In the hemophilia B excerpt, what share of all diagnosed Hemophilia B cases do severe cases make up, according to the CDC?

---------- EXTRACT PROVIDED

Figure 1. Schematic Diagram of the Coagulation Pathway ^[2]

The severity of Hemophilia B is typically related to the level of Factor IX activity in the plasma:

• Patients with mild Hemophilia B (Factor IX activity >5%, >0.05 IU/mL) do not experience spontaneous bleeding but may have increased bleeding after trauma or surgery;
• Those with moderate Hemophilia B (Factor IX activity 1%-5%, 0.01-0.05 IU/mL) rarely experience spontaneous bleeding, but even minor injuries can cause prolonged bleeding;
• Severe Hemophilia B patients (Factor IX activity <1%, <0.01 IU/mL) may suffer from spontaneous bleeding, bleeding into soft tissues or joints, and severe subcutaneous hematomas.^[3]

According to the Centers for Disease Control and Prevention (CDC), patients with severe Hemophilia B account for 30%-40% of all diagnosed cases of Hemophilia B.^[4]

Construction of F9 Gene Knockout Mouse Model for Christmas Disease

Cyagen has utilized gene editing technology to knockout (KO) exons 1-8 of the mouse F9 gene, constructing the F9 KO mouse model (product number: C001509). This model exhibits coagulation dysfunction and other Hemophilia B-related phenotypes, making it suitable for studying the genetic mechanisms and clinical phenotypes of human Hemophilia B. The F9 KO mouse model can aid in the development, screening, and evaluation of therapeutic drugs for Hemophilia B.

F9 KO Mouse Model Validation Data

(1) Absence of F9 mRNA expression in F9 KO mice

RT-qPCR results indicate that there is no expression of F9 mRNA in the liver and gallbladder of F9 knockout mice, confirming the successful construction of the gene-edited model.

(2) Abnormalities in the four coagulation parameters of F9 KO mice suggest the presence of coagulation dysfunction in the mice.

--------------------
---------- DATA PROVIDED

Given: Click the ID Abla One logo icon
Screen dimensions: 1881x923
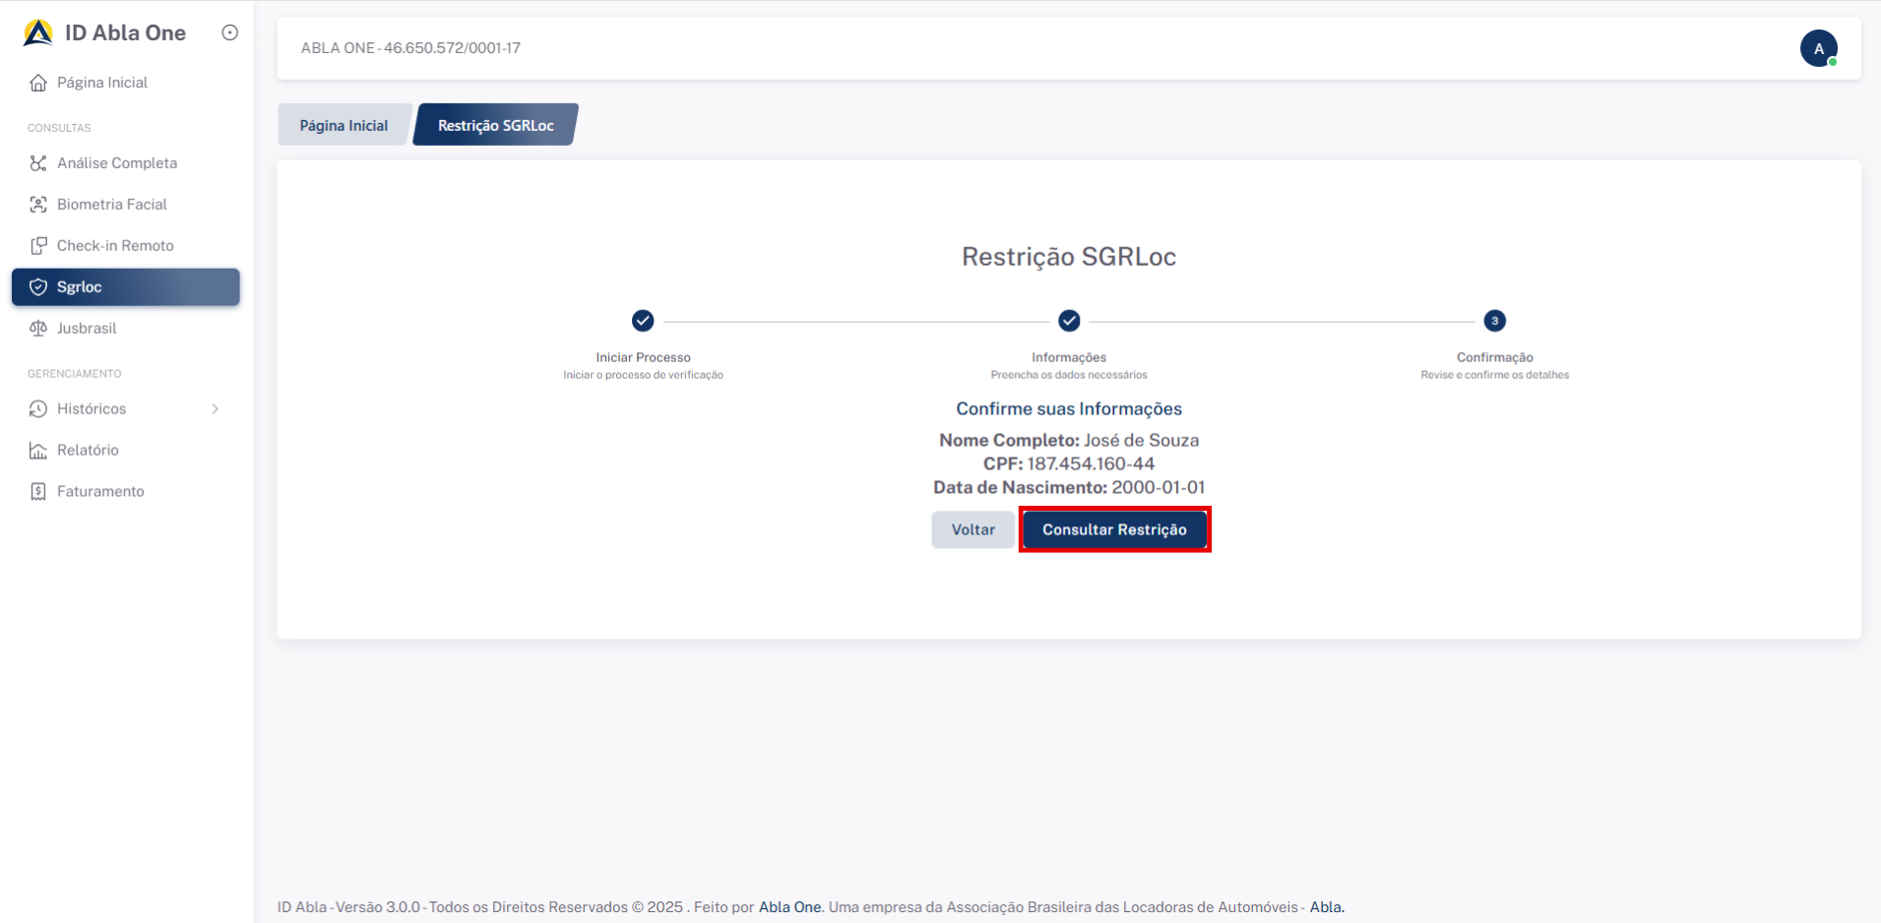Looking at the screenshot, I should (38, 33).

--------------------

## REPLY TO THE EXERCISE
30%-40%